A man accused of shooting at anti-government protesters at a rally in Bangkok on Wednesday has admitted the charge and surrendered to police. Peerawut Kunamonkan delivered his 25 year old son, Passapong, to police at Phaholyothin station in the capital yesterday. He faces charges of attempted murder, shooting in public, and illegally carrying a gun and ammunition.

According to a Nation Thailand report, Passapong is accused of shooting 20 year old Prachakorn Saksritao, a former student of Pathumthani Technical College, but claims he did it for personal, not political, reasons. It’s understood Prachakorn was at the rally as a member of the protesters’ security team. The shooting took place as activists were dispersing at the end of a rally at the headquarters of the Siam Commercial Bank.

The accused, a former student at Min Buri Polytechnic Technology College in Bangkok, says he was reacting to sarcastic social media posts from Prachakorn. The posts were made after Passapong and the group he was with voiced their disapproval of activists insulting the Monarchy.
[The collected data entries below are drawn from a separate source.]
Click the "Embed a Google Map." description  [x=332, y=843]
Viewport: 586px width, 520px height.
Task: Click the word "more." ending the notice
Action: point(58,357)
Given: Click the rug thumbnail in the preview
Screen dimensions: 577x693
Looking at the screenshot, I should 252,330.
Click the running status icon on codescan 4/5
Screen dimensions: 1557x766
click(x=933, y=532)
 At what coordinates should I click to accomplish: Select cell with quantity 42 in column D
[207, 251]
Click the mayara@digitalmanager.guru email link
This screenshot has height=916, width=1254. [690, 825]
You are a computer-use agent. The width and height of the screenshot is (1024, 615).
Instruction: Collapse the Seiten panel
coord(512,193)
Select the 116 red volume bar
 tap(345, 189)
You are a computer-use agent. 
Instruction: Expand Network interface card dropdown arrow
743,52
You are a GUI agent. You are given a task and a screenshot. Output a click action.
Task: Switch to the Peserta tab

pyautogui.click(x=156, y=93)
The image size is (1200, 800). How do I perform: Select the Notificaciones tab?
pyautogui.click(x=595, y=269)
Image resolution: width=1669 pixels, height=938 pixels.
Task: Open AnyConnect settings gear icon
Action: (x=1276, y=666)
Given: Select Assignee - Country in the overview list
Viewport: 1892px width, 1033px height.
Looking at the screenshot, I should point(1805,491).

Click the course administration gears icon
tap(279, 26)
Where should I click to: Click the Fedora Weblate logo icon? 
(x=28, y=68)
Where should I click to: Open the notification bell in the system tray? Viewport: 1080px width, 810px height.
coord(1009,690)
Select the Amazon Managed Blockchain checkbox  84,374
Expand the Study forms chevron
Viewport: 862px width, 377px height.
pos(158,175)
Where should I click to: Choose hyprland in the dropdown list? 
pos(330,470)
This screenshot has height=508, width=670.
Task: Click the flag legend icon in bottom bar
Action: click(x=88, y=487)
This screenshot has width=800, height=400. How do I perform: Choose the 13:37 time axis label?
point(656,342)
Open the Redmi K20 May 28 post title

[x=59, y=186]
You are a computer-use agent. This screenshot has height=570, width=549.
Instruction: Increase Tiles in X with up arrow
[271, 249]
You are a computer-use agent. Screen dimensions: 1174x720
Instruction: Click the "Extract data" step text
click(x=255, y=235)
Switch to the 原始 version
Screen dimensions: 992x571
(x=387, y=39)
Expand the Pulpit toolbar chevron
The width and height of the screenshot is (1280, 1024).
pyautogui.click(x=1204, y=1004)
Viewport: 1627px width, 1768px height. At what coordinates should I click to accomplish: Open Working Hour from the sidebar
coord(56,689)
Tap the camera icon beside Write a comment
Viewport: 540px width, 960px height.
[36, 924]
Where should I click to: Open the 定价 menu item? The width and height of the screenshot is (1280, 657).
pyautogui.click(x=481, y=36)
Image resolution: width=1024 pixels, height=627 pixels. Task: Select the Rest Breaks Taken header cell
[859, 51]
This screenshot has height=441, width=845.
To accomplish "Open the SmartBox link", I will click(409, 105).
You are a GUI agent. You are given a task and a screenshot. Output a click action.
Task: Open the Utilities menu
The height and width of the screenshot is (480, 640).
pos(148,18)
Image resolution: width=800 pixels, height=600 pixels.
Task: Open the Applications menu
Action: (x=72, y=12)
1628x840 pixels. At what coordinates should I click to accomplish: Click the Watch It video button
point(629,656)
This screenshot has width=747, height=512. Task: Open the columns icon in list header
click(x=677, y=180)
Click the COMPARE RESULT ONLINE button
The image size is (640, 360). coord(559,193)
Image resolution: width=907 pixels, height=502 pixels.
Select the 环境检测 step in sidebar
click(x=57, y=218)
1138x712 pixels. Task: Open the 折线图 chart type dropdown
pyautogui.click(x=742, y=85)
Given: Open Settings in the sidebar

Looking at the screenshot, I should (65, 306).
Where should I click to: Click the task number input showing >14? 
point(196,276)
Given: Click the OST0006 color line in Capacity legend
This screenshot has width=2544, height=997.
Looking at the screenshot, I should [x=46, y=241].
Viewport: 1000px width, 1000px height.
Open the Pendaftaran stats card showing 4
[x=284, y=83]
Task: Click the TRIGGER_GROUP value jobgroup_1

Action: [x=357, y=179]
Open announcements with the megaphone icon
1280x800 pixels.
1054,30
Passapong is taking full responsibility for the shooting, saying nobody paid him to do it and that he will pay for the victim’s medical treatment.

Following speculation on social media that the shooting was carried out by a yellow-shirt royalist, Thanadech Srisongkram, from the Minburi vocational student guards, has denied the claims. He says the shooting had nothing to do with the protests or the Monarchy, adding that his group is not affiliated with any particular political group. He says he has apologised to the security detail from Pathumthani Technical College, promising that such an incident will not happen again.